Unstable workflow runs lately

FrankTa · ‎06-28-2024

Hi!

We are using Databricks on Azure on production since about 3 months. A big part of what we use Databricks for is processing data using a workflow with various Python notebooks. We run the workflow on a 'Pools' cluster and on a 'All-purpose compute'. All computes use Databricks Runtime Version 13.3 LTS.

Since about 3 weeks we have been facing regular failures of tasks in our pipeline that all seem to be due to technical and non-reproducible errors. In most cases a repair of the task fixes runs just fine, but obviously our trust in the platform has taken a beating because of this.

Some of the problems we regularly see:

Cluster 'xxx' was terminated.

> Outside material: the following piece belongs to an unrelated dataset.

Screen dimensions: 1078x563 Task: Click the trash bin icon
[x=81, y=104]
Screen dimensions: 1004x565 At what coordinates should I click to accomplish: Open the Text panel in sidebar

Reason: COMMUNICATION_LOST (CLOUD_FAILURE)
Failed to acquire a SAS token for list on /__unitystorage/catalogs/xxx/tables/xxx/_delta_log due to java.util.concurrent.ExecutionException: org.apache.spark.sql.AnalysisException: 403: Invalid Authorization
Fatal error: The Python kernel is unresponsive.
run failed with error message Cluster xxx became unusable during the run since the driver became unhealthy
com.databricks.common.client.DatabricksServiceHttpClientException: 403: Invalid Authorization

Our Databricks instance is hosted in Azure West Europe.

Does anybody have similar experiences? And if so, did you find a way to add more stability?